CLI in C++: Separate vs Embedded Runtime
Monday, September 21st, 2009This is the ninth installment in the series of posts about designing a Command Line Interface (CLI) parser for C++. The previous posts were:
- Project Introduction
- Problem and Terminology
- The Ideal Solution
- Existing Solutions
- Native Designs
- DSL-based Designs
- CLI Definition Language
- CLI to C++ Mapping
In the last post we discussed the mapping of our CLI language to C++ and established that there will be some common support code, such as exception definitions, that we will need to place somewhere. There are two places where we can keep this code: We can either create a separate runtime library that will contain the support code and on which the generated code will depend. Or we can embed this code directly into the generated C++ files. Today we are going to consider the pros and cons of each approach.
The embedded runtime has the following advantages compared to the separate runtime library:
- No external dependencies
- Simple cases will not require extra generated files
- Can have source code (compared to a header-only library)
- Can easily support various naming conventions
- Can minimize the code by only generating what’s needed
- No runtime/generated code version mismatches
- Makes the use of the generated code in CLI much easier
Let’s consider each of these points in order. The embedded runtime will not require inclusion of any external headers or linking to any external libraries other than the C++ standard library. This will make the adoption of CLI very easy, in fact, easier than adopting a header-only library. All that needs to be done is to generate the C++ files from the CLI definition and add them to the application source code. This is especially important for a relatively inconsequential functionality such as command line parsing. The requirement to add an extra dependency, even a header-only, may override all the benefits that the CLI compiler will bring.
Most applications that use the CLI language will only have one options file. When we have only one file we can generate the runtime code into the same set of C++ files as the one containing the option class(es). Things are a bit more complicated when we have multiple options files. In this case we cannot generate the runtime code directly into the resulting C++ files because this will lead to re-definitions (if two generated header files are included into the same translation unit) or duplicate symbols. In this case we will need to generate the runtime code into a separate set of C++ files and then include the resulting header into other generated files. For example, we could have the --generate-runtime file
option which instructs the compiler to generate the runtime code in a separate set of C++ files and the --runtime file
option which tells the compiler that the runtime is in these C++ files.
The embedded runtime can have C++ source code unlike a header-only external runtime library. We would want to restrict the external runtime to be a header-only library in order to simplify adoption, since a header-only library does not require building. However, this restriction may force us to declare certain functions inline
even if they shouldn’t normally be inlined because of the potential code bloat.

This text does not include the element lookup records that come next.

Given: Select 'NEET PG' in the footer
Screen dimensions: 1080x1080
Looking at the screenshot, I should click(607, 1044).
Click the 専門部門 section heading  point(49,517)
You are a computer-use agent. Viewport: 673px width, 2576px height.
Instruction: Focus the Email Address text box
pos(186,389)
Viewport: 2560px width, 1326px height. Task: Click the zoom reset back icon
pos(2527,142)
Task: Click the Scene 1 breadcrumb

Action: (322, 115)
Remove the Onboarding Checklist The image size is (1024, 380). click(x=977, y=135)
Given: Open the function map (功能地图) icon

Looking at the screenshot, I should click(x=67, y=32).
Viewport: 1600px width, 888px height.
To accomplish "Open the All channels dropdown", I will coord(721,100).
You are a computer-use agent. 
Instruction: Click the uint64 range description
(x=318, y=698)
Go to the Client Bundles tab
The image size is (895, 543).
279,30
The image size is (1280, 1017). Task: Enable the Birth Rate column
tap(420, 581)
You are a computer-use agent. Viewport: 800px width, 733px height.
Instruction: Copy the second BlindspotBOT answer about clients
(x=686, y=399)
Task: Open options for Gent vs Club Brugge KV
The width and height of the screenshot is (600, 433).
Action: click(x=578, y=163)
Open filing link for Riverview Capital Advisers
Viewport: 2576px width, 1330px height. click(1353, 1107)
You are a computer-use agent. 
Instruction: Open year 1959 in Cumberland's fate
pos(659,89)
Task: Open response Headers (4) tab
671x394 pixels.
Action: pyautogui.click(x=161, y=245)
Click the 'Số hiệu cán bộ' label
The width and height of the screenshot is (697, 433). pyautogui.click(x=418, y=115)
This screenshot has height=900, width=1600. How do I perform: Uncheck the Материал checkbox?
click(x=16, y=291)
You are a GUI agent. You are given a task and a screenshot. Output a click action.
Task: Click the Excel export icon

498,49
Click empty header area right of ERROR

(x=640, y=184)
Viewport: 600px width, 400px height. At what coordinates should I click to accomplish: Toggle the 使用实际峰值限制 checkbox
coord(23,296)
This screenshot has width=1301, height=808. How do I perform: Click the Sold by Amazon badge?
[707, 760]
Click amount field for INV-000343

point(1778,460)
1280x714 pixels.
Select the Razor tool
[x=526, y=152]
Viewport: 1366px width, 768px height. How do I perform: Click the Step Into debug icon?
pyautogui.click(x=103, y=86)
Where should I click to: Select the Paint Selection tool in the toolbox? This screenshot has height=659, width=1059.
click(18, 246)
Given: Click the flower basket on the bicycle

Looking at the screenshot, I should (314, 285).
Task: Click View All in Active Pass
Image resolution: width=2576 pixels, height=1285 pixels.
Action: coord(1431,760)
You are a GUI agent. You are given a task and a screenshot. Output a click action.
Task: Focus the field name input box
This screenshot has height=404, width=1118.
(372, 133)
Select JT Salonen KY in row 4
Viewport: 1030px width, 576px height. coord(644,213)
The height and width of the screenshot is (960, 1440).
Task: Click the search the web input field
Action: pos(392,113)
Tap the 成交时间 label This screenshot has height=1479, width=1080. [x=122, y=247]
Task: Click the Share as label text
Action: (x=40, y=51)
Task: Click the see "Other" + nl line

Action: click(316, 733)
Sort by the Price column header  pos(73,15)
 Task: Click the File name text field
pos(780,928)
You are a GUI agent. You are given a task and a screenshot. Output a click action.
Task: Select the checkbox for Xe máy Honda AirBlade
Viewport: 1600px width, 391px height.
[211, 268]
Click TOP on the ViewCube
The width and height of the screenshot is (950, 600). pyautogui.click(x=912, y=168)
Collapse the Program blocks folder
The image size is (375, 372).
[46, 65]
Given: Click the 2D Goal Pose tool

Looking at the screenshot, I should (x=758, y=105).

One common complaint about generated code in general is that it fits poorly with the hand-written code. The major reason for this is that the generated code often doesn’t follow the same identifier naming convention as the one used in the project. For example, the project may be using “upper camel case” for type names (e.g., SimpleName
) while the generated code uses the standard C++ lower case and underscores (e.g., simple_name
). There is no technical reason (except for, maybe, complexity) why a code generator can’t support configurable naming conventions. In fact, that’s what we did in the C++/Tree mapping in XSD and it made a lot of people very happy. The only problem is that it is virtually impossible to support configurable naming conventions in a hand-written runtime library. But it should be quite easy to do with the embedded runtime since it is also generated by the compiler.
Because the code for the embedded runtime is generated for each application, we can minimize the output by omitting unused optional components. We can also decide whether to generate certain functions inline based on the application developer preferences.
Since with the embedded runtime there are no external dependencies, there are also no version mismatches that can occur when one of the components (generated code or runtime library) was upgraded and the other was not.
Finally, the embedded runtime approach makes it much easier to use the generated code in the CLI implementation itself. With the separate runtime library we will either have to keep an old copy around or risk breaking the generated code with backwards-incompatible changes that occur during development.
The embedded runtime approach also has a number of disadvantages:
- Hard to develop and maintain
- Bug fixes to the runtime require compiler rebuild
- Impractical for large runtimes
The embedded runtime is harder to develop and maintain than a separate runtime library. This is because the code has to be emitted by the compiler instead of simply sitting in a file. In particular, because the runtime code is embedded into the compiler source code as a collection of strings, it is a lot harder to read and write.
Fixing any bug that is found in the embedded runtime code will require a compiler rebuild. In case of a header-only runtime library the same can be accomplished by patching a few files and recompiling the application.
Finally, the embedded runtime approach quickly becomes impractical as the size of the runtime code grows. The difficulty of development and maintenance is one reason. The other reason is the lack of separate compilation. All of the embedded runtime code is contained in a single generated C++ source file. As the amount of code in the runtime grows, this file takes longer and longer to compile.
Now, which approach should we use in our case? The CLI runtime is going to be pretty small, or, at least, I expect it to be. Initially it will contain a few exception definitions and maybe a few helper classes. So the size shouldn’t be an issue. On the other hand, as we discussed above, it is very important to make the generated code as easy to adopt as possible. Making it self-sufficient and dependency-free sounds very attractive. So it looks like in our situation the advantages of the embedded runtime significantly outweigh its disadvantages.
At this point we have covered enough ground to make the first usable release of the CLI compiler. From the last status update I have started working on the backend infrastructure and at this stage the compiler is able to generate the output C++ files with all the #include
directives and the proper namespace structure. It is all in the source repository if you would like to take a look. From now on I will be working on generating the C++ mapping. Once this is done, we should be in good shape to release cli-1.0.0
. As always, if you have any thoughts, feel free to add them in the comments.